The discovery of antibiotics revolutionized medicine and gave millions of people the opportunity to access lives of longer and higher quality, fighting infections and diseases that killed regularly in extraordinary quantities.However, we have become accustomed to them and finding new antibiotics has proved a great challenge.
The challenge of finding new antibiotics in this modern era
Almost 90 years ago, the Scottish physician Alexander Fleming returned on vacation and was surprised to find Penicillium in Petri dishes he had left in his laboratory, located in the basement of St.Mary's Hospital in London.
For the 1950s, which is considered the golden age of the discovery of antibiotics, a series of new medicines had been found , for the collective benefit of mankind.
Now, nowadays, scientists are looking for new and more impressive advances, testing or microbes in sources as diverse as soil, caves and Komodo dragon blood , as well as developing new synthetic drugs made in the laboratory.
However, despite these remarkable advances , we are running out of effective antibiotics , the drugs that fight infection and are essential for the vast majority of medical procedures, from organ transplantation to the treatment of food poisoning.
Deadly penicillin-resistant bacteria, or more than 100 different antibiotics since they developed, are already killing 700,000 people each year.
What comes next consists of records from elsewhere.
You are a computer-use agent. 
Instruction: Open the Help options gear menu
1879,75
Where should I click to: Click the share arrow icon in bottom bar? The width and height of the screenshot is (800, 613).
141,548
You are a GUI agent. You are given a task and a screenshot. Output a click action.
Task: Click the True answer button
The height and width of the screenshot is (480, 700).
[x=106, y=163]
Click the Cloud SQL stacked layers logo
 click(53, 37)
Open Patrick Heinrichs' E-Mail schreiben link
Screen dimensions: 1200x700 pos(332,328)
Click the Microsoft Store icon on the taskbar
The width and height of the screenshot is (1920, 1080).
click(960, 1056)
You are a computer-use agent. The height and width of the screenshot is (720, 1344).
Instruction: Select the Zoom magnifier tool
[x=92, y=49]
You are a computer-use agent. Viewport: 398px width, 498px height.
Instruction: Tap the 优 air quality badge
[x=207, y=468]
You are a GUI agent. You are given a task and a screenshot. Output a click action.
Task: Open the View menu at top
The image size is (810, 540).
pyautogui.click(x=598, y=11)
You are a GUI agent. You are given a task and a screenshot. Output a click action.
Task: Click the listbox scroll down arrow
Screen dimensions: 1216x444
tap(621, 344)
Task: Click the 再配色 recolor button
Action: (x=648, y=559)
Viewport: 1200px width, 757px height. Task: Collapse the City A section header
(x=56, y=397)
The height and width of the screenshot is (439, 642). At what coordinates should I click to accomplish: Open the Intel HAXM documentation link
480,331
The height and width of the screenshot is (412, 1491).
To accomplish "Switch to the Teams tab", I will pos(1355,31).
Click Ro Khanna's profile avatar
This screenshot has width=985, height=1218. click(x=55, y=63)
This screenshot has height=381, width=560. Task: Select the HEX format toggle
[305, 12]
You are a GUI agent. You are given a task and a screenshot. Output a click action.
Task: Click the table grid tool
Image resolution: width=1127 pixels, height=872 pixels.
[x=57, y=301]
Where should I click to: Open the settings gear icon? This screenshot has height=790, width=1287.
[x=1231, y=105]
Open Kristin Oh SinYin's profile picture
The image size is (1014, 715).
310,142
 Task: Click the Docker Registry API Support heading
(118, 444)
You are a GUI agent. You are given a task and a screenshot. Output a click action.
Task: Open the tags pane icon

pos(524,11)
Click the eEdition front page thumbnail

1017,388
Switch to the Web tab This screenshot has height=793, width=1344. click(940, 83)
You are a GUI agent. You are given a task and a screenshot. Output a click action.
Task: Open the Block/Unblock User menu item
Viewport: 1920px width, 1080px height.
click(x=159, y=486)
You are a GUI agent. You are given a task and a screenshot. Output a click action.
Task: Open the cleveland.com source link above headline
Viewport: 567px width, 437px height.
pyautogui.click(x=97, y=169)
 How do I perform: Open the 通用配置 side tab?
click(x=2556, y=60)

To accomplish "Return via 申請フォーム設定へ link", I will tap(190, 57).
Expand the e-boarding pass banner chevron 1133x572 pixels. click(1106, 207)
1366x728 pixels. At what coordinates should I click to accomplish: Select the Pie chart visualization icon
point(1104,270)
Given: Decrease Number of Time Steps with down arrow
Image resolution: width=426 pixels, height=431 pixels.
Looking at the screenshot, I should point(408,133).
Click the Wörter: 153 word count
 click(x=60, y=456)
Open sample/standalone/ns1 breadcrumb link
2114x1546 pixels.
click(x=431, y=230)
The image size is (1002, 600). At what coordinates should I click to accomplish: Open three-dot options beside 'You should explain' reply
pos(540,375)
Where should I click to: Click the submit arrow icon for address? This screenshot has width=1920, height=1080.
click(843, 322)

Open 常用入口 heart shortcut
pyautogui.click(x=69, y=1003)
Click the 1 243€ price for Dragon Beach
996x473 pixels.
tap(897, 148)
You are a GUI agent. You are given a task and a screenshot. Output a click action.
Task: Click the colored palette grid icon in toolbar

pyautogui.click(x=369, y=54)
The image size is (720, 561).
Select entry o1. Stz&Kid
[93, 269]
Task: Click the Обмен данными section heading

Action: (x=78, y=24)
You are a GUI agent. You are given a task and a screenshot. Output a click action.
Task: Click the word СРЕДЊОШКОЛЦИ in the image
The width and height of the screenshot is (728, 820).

If nothing is done, the global toll could increase to 10 million per year by 2050.
Faced with this very serious and imminent problem, why has it been so difficult to find the new antibiotics that we need so much in this era of incredible efforts and medical and scientific advances s?
This is partly due to the scientific challenge and partly in the broken economy of research and development work .
Even Fleming went through a long period of research and collaboration before the 1940s, penicillin became the first antibiotic in the world .
And Fleming himself warned from the first days that bacteria could become resistant to these new medicines.
All microorganisms evolve and those that develop defenses against antibiotics survive, while the defenseless die.The more antibiotics we use, faster the process of resistance development of bacteria becomes.
The result of misuse and excessive use of antibiotics, in health hum ana and animal, is a continuous race to stay ahead of the superbacteria .The long process that a substance must meet before being approved for human consumption, proposes a time constraint that represents a disadvantage in this career.
On the other hand, the economic factor comes into play.Antibiotics are not only complex to develop, the most innovative new products cannot be sold freely either.
Instead, they should be reserved for serious cases, such as colistin, the "drug of last resort" and this does not represent an attractive investment opportunity .Therefore, in the last 30 years pharmaceutical companies have significantly decreased their work by developing new antibacterial therapies and as a result have invented new classes of antibiotics for decades.
What do you think? Do you know this situation?